陸田健児は島田香織の耳元に近づき、小声で言った。「みんな、僕たちがとても似合っていると思っているよ。」
島田香織は前方をまっすぐ見つめ、陸田健児とそんな話をする気も起きなかった。
陸田健児は島田香織を連れて江田純の方へ向かった。江田純はこの宴会の主役だった。
「江田若様、お久しぶりです。」
「江田若様、お元気でしたか?」
陸田健児と島田香織は続けて江田純に挨拶をした。
江田純は藤原航と仲が良く、陸田健児と島田香織が手を繋いでいるのを見て、笑顔が少し固くなった。
「陸田若様。」江田純は陸田健児に簡単に挨拶を返し、最後に島田香織の顔に視線を向けた。「島田お嬢様、お久しぶりです。」
以前、SNSで陸田健児と島田香織が付き合っているという噂があったが、江田純はそれが単なる噂だと思っていた。彼は藤原航が島田香織のことを好きだと知っており、内心では島田香織と藤原航が一緒になることを願っていた。

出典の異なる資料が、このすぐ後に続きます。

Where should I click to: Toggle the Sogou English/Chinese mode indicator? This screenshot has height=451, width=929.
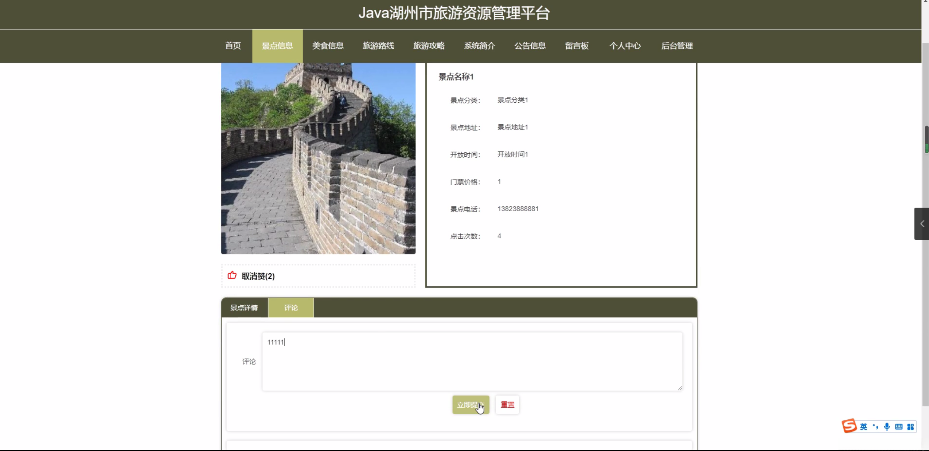pos(863,427)
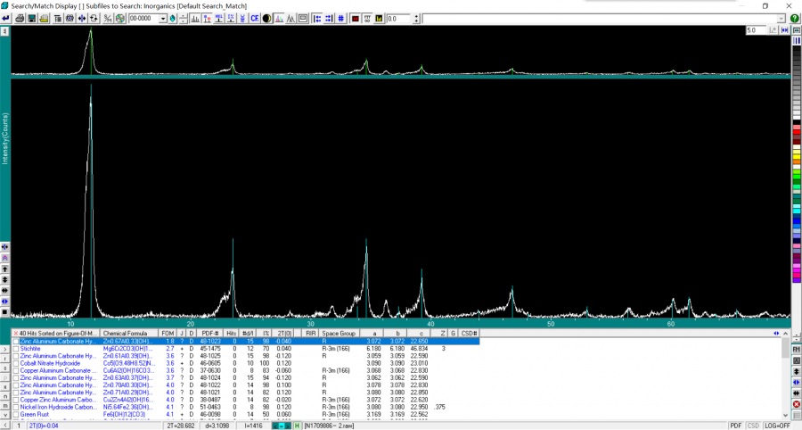Open help with green question mark

click(x=794, y=19)
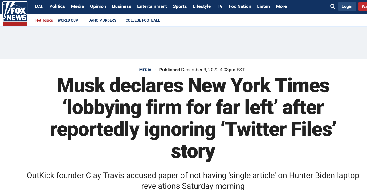Click the Fox News logo
Screen dimensions: 367x192
coord(15,14)
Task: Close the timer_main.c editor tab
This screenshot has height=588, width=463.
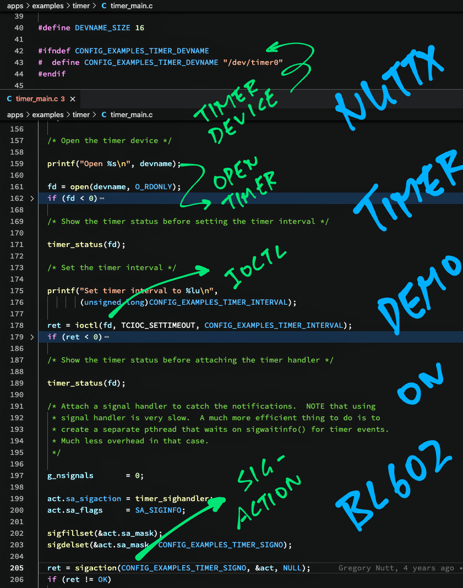Action: coord(72,99)
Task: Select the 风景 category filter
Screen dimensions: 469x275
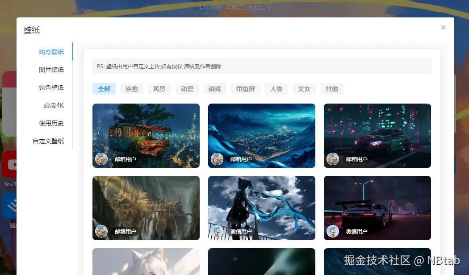Action: [x=159, y=89]
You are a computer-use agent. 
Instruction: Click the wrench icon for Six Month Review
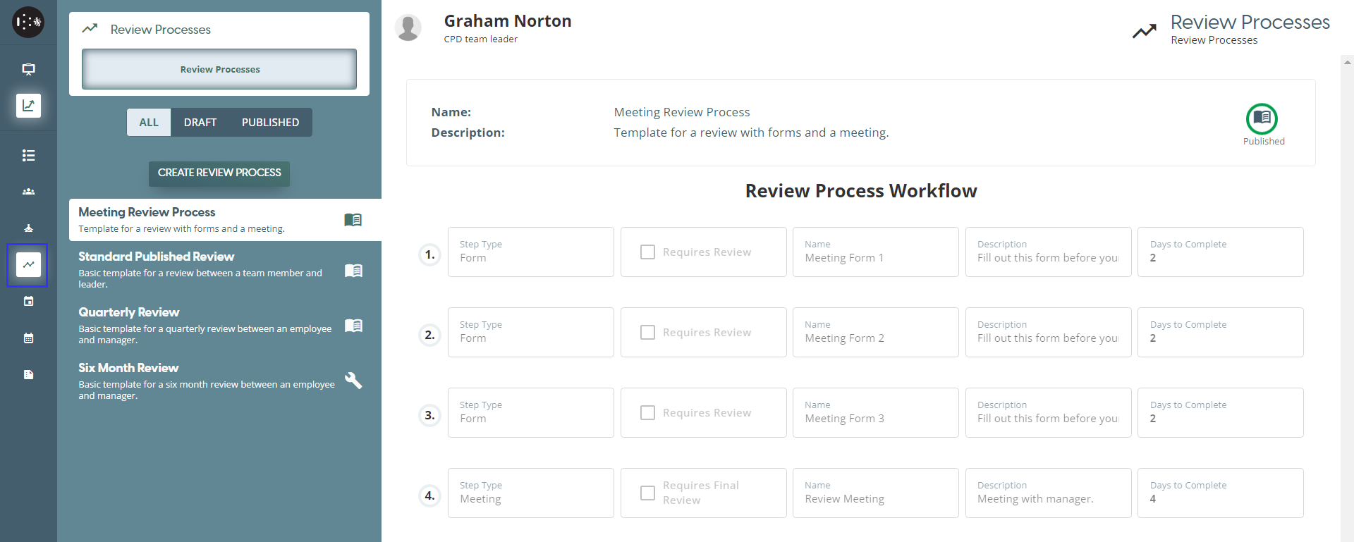pos(353,381)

江田純は表面上は笑顔を浮かべていたが、心の中で思わずため息をついた。
江田純はその場を離れようとしたが、陸田健児の声が聞こえた。
「藤原若様。」
藤原航はもう一杯お酒を取りに行こうとしていたが、呼ばれて振り向くと、島田香織が陸田健児に手を握られているのが目に入った。
陸田健児は意図的に彼の前で見せつけるかのように、島田香織の手をさらに握り締めた。
その時、藤原航は胸に大きな石が乗っているような重圧を感じ、息苦しくなった。
彼は心が痛くて窒息しそうになり、島田香織を見上げたが、彼女の視線は別の場所に向けられており、まるで彼が存在しないかのようだった。

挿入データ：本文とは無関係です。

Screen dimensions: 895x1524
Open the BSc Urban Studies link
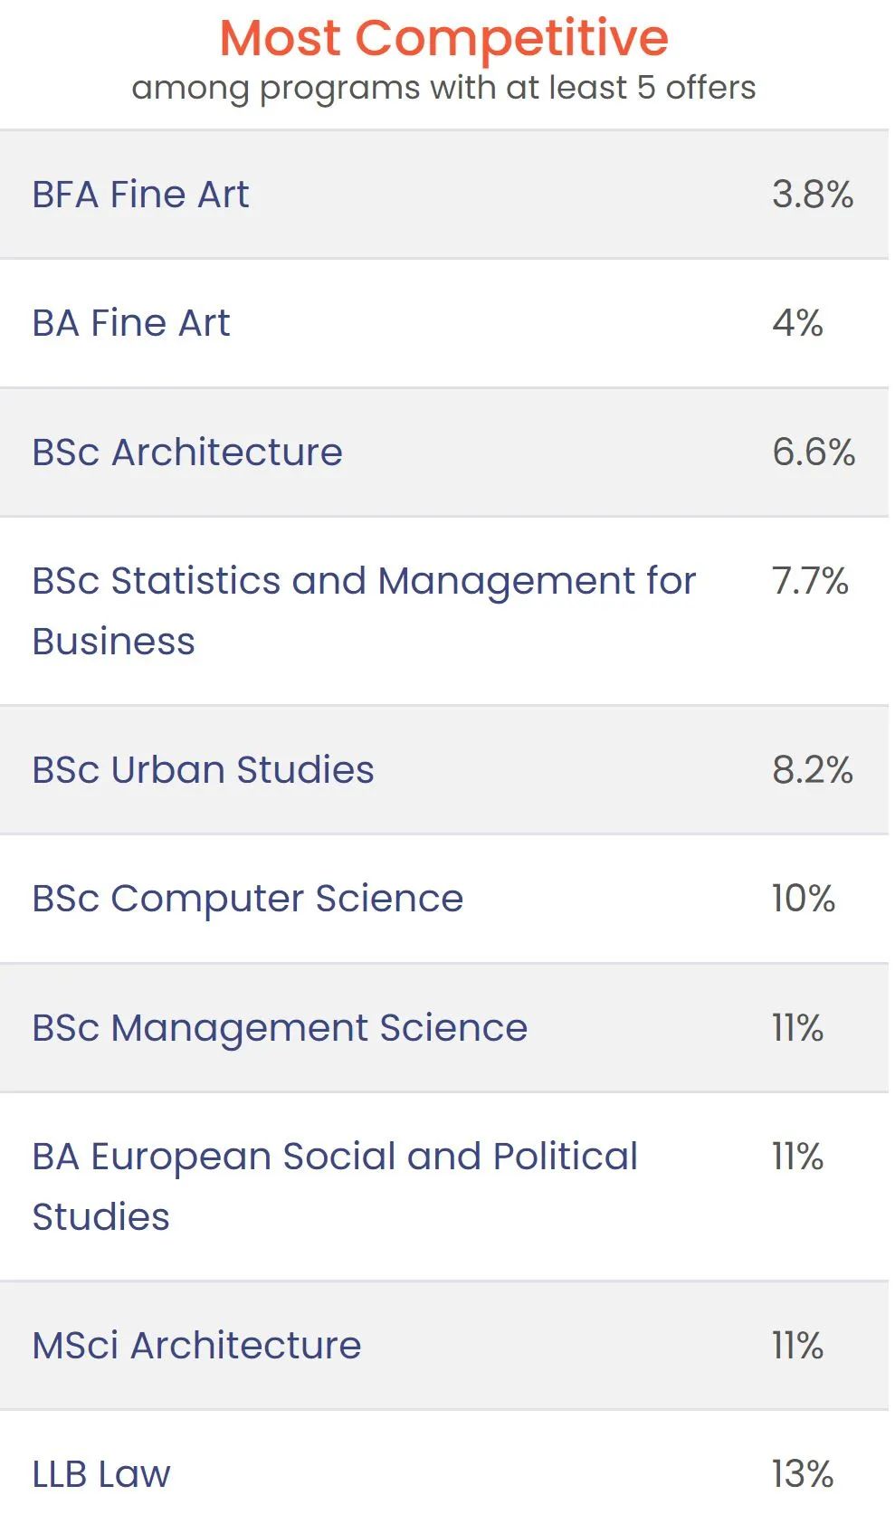point(203,770)
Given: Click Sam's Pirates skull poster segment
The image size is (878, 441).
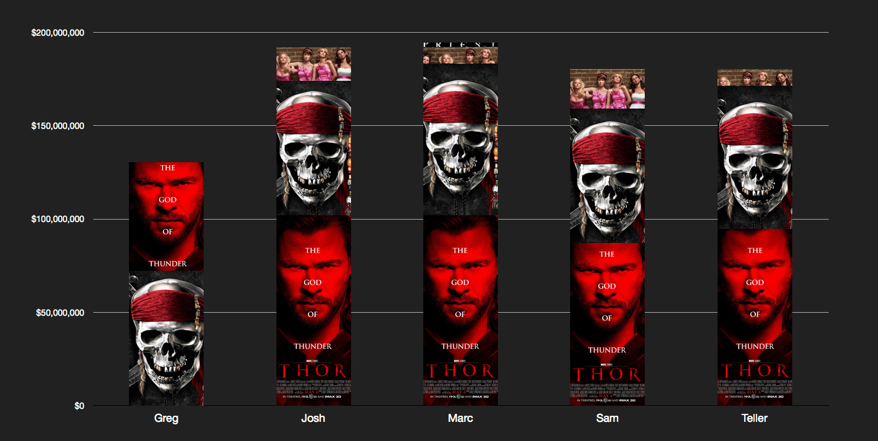Looking at the screenshot, I should pos(607,176).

陸田健児は一歩前に出て、藤原航の島田香織への視線を遮った。
島田香織も陸田健児の行動に気付き、今は藤原航に会いたくなかったので、江田純に笑顔を向けて言った。「江田若様、お忙しいでしょうから、私たちは他の場所に行かせていただきます!」
そう言って、島田香織は陸田健児の方を見た。「少しお腹が空いたわ、あなたは?」
「ちょうど良かった。僕もそうだよ。あっちで何か食べようか。」陸田健児は立ち去る際、意味深な眼差しを藤原航に向けた。